Collating medical data for research is experiencing a new trend with big data analytics. Apple's new application, Research Kit, is exclusively developed to collect medical data from iOS devices with the user’s consent. Designed mainly for common medical problems like asthma and diabetes, the application was upgraded to collect data related to breast cancer, cardiovascular diseases, and Parkinson’s symptoms. The application gathers data either from the advanced sensors that the iOS devices have or from other health apps installed on the device. The data collected undergoes predictive analysis and clustering algorithms and is readied for medical research by students and doctors.
2. Foraging Fruits
Big data applications are now making natural produce available for urbanites. The website, Falling Fruit.org, for instance, is helping the urban population locate the nearest agricultural and local produce directly from the trees around them. The site collates data from the US Department of Agriculture and municipal tree inventories to integrate maps with street tree databases. This data is then processed to create interactive maps and graphs that point out the location of the nearest fruit trees in a city. The website recognizes a user’s location and lists all the sources of fresh fruit available in the vicinity.
3. Skiing Resorts
Ski resorts are popularizing the application of big data for reducing wait times and studying resort statistics with predictive analysis. RFID tags are installed in skiing tickets to keep track of skier movements. The information collected from the tags is used to determine popular routes for skiing by reading the most opted skiing routes. The data can be processed to give insights into the duration of individual skiing cycles, the frequency of the skiers around the year, and the busy hours of the day. Mathematical models are then designed to analyze this data and wait time, pricing, and skiing schedules can accordingly be decided to engage more people in the sport.
4. Product Marketing
Another unusual application of big data is its use in social physics for answering plain-language business queries. An MIT initiative by Alex Pentland and Yaniv Altshuler, Endor,is a predictive analysis platform that allows a user to enter a raw business-related query, analyzes it, and provides an accurate answer in just 15 minutes. Running relevant searches for the data required in the query, the platform studies the current customer social behavior and models a prediction of the future behavior. Based on this extrapolation, the platform authors an answer to the requested query. The app is said to be ‘Inventing Google for predictive analysis’ and has the potential to replace data scientists in the future.
What we now see is just the tip of the big data iceberg. There are many more applications that are employing the technology to simplify or improve the current methods and standards. The technology is expanding its limits and is being made available for most of the industries and sectors. But, there is a still a long way to go for big data to completely assimilate into our daily lives.

_Input data_
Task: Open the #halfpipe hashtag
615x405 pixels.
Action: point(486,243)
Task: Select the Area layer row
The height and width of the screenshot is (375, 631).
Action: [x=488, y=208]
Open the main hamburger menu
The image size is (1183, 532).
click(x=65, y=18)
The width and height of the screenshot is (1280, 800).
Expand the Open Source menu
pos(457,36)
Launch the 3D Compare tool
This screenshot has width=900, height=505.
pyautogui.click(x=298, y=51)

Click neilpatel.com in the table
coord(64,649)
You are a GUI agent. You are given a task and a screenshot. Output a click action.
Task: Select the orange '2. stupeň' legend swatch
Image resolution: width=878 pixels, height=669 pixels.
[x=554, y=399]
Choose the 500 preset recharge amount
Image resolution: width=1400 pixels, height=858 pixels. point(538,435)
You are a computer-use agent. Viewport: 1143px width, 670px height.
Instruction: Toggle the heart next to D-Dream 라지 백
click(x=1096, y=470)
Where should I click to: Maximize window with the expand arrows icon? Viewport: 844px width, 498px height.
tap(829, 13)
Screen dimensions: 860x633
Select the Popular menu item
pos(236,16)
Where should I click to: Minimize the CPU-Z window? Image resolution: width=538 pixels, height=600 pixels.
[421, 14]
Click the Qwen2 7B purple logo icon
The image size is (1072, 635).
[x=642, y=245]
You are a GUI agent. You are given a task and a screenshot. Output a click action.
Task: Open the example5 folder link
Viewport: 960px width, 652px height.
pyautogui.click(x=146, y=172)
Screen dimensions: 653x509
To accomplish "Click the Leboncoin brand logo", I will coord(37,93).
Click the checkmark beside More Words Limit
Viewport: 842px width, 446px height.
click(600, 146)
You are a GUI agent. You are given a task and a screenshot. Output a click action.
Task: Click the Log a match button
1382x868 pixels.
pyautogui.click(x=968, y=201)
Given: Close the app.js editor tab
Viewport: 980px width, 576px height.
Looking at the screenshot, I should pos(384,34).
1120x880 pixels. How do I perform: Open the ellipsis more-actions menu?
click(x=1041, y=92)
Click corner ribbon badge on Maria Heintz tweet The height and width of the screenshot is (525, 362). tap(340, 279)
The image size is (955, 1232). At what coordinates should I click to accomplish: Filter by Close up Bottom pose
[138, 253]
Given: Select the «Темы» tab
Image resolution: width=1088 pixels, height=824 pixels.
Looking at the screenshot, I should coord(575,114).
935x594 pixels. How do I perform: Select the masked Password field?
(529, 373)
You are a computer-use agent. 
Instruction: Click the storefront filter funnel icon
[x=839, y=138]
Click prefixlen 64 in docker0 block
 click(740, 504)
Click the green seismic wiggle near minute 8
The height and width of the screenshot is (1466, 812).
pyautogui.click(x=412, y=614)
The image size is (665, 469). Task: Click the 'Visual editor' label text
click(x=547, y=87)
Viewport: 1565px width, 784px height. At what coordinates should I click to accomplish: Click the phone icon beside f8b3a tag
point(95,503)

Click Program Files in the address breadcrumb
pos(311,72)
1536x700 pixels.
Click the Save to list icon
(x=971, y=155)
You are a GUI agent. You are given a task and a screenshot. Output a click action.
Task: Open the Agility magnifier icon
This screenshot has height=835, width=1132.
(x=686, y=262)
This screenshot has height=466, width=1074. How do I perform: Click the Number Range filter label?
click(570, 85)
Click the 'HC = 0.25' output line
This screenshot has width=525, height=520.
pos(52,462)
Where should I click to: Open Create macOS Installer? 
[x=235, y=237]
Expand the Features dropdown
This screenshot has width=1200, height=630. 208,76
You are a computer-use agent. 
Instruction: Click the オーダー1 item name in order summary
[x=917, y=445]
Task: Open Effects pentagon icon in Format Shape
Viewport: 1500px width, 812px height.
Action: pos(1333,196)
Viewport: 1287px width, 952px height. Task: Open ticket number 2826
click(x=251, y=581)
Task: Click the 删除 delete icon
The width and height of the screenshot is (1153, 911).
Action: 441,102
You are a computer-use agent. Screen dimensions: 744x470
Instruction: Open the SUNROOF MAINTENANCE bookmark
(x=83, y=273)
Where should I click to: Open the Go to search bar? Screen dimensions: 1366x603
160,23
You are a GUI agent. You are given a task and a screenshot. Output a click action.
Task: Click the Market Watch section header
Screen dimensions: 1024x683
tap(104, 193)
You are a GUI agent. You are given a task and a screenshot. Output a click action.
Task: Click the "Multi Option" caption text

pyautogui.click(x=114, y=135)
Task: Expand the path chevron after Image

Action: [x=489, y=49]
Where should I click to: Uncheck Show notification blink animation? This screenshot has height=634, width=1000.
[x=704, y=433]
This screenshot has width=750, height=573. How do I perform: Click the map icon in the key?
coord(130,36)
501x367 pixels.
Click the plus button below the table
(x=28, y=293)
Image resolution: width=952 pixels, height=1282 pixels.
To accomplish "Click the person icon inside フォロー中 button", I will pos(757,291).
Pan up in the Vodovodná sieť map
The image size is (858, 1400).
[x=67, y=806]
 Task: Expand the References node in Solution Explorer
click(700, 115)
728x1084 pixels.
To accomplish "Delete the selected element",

_Task 1_
In the text on big data applications, rewrite the paragraph beginning "Ski resorts are popularizing" as a short list that keeps its main facts.
_Task 2_
Write out the part of the big data text between "3. Skiing Resorts" and "in the sport.", inclusive, with no changes.
The rows are separate material and are not connected to the text about big data.

_Answer 1_
- Ski resorts use big data and predictive analysis to cut wait times and study resort statistics.
- RFID tags in ski tickets track skier movements.
- The tag data shows the most popular skiing routes.
- The data also reveals how long individual skiing cycles last, how often skiers come throughout the year, and the busiest hours of the day.
- Mathematical models analyze the data to set wait times, pricing, and skiing schedules that draw more people to the sport.

_Answer 2_
3. Skiing Resorts
Ski resorts are popularizing the application of big data for reducing wait times and studying resort statistics with predictive analysis. RFID tags are installed in skiing tickets to keep track of skier movements. The information collected from the tags is used to determine popular routes for skiing by reading the most opted skiing routes. The data can be processed to give insights into the duration of individual skiing cycles, the frequency of the skiers around the year, and the busy hours of the day. Mathematical models are then designed to analyze this data and wait time, pricing, and skiing schedules can accordingly be decided to engage more people in the sport.